- [PROMPT A]: In the ethics opinion summaries, which section of the Government Code does EAO No. 571 say does not apply because the requestor is not a member of the governing body or the executive head of a regulatory agency?
- [PROMPT B]: Reproduce the wording of the ethics opinion summaries between "EAO No. 573" and "accepting employment with another state agency.", inclusive.

====== PROVIDED PASSAGE

When an officer or employee of an agency participates in the decision to cancel or rescind an RFP, and the agency subsequently issues another RFP for the same service or product, the employee may have participated in both the rescinded RFP and the reissued RFP for purposes of section 572.054(b), even if the RFP is not reissued until after the employee’s state service has concluded. Whether the former officer or employee participated in the reissued RFP depends on, among other things, whether the agency reviews or analyzes the former officer’s or employee’s work in connection with reissuing the RFP.
Here, the requestor has asked the Commission to rely on facts that would demonstrate her lack of participation in the subsequent RFP, so this opinion concludes that she is not precluded from working on a response. However, we caution agency officers and employees against using their authority to cancel a procurement for essential state services with an intent to profit from their knowledge of the agency’s inevitable search for a new provider.
EAO No. 571 (2022) – None of the revolving door provisions in Chapter 572 of the Government Code prohibit the requestor from accepting the prospective employment. The requestor is not a member of the governing body or the executive head of a regulatory agency, so section 572.054(a) does not apply. Section 572.054(b) would prohibit the requestor from working on any specific Medicaid application on which she participated during her state service, but would not prohibit her from working on all Medicaid applications generally. And section 572.069 does not prohibit the requestor from accepting the employment because Medicaid applications are not procurements or contract negotiations.
EAO No. 572 (2022) – No. Affiliates are different persons for purposes of Chapter 572 of the Government Code. Therefore, we conclude that section 572.069 of the Government Code does not prohibit a former employee of a regulatory agency from accepting employment from an affiliate of a person that was involved in procurements or contract negotiations in which the employee participated during her state service.
EAO No. 573 (2022) – Nothing in Chapter 572 of the Government Code prohibits the requestor from accepting the employment with another state agency. All three revolving door provisions prohibit former state officers and employees from representing, accepting employment, or receiving compensation from certain “person[s].” As defined by Chapter 572, a state agency is not a “person,” so none of the revolving door provisions restrict former state officers and employees from accepting employment with another state agency.
Provisions of chapter 39 of the Penal Code prohibit public servants from misusing government property, services, personnel, and information to obtain a personal benefit. However, the requestor has not presented any facts that would indicate the requisite intent to find a violation.
EAO No. 574 (2022) – No. Texas law prohibits corporations from making campaign contributions, which includes making an expenditure for advertisements coordinated with a candidate or political committee that criticize or praise a candidate or the candidate’s opponent. Such advertisements are campaign contributions because they constitute things of value given with the intent that they be used in connection with a campaign for elected office and with the prior consent or approval of the candidate or committee on whose behalf the expenditure is made.
EAO No. 575 (2022) – Yes, if the candidate or officeholder has the authority to control the contributions accepted and expenditures made by the specific-purpose committee.1 Contributions accepted by a political committee controlled by a candidate or officeholder are accepted “as a candidate or officeholder.” Tex. Elec. Code § 253.007(b). Furthermore, expenditures made by a political committee controlled by a candidate or officeholder are knowingly made or authorized by the candidate or officeholder. Id.

============
====== DATA BELOW

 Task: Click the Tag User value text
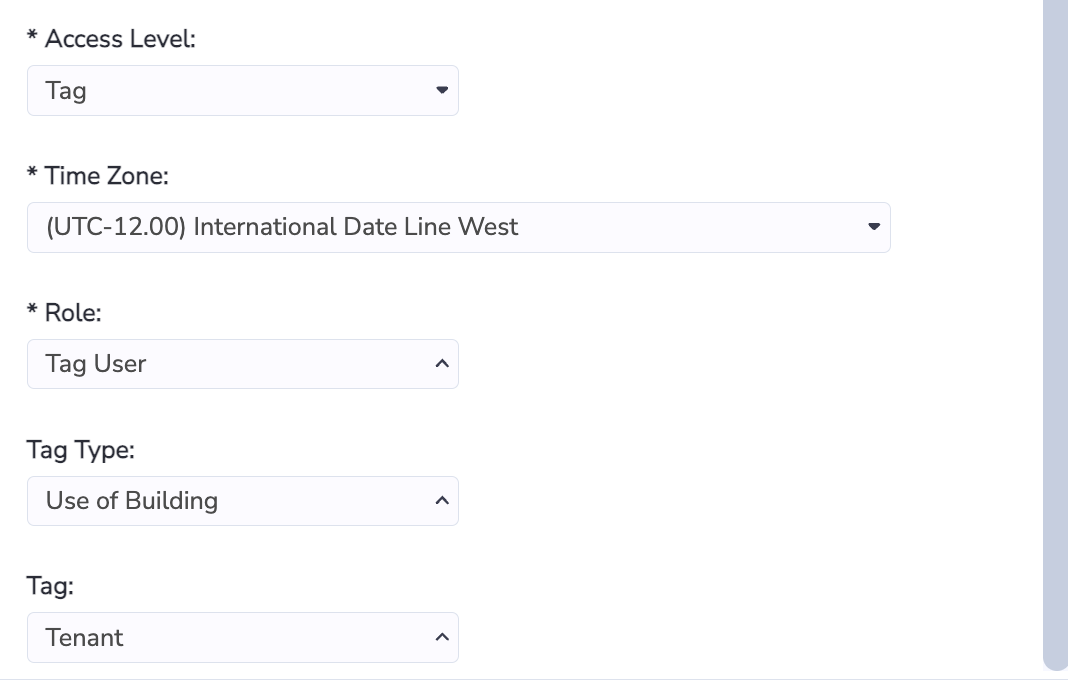pos(96,364)
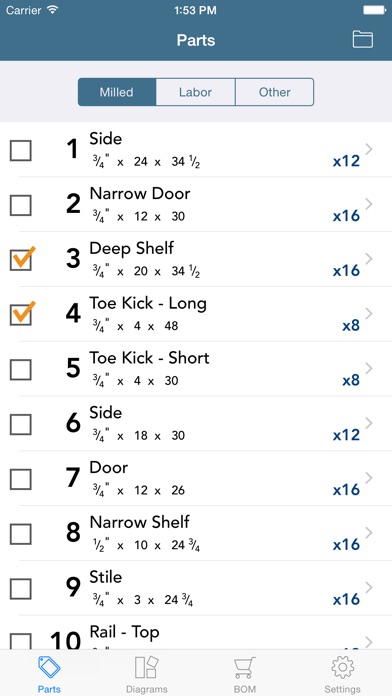
Task: Tap the x12 quantity for part 6
Action: point(346,435)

============

- [OUTPUT A]: Section 572.054(a)

- [OUTPUT B]:
EAO No. 573 (2022) – Nothing in Chapter 572 of the Government Code prohibits the requestor from accepting the employment with another state agency. All three revolving door provisions prohibit former state officers and employees from representing, accepting employment, or receiving compensation from certain “person[s].” As defined by Chapter 572, a state agency is not a “person,” so none of the revolving door provisions restrict former state officers and employees from accepting employment with another state agency.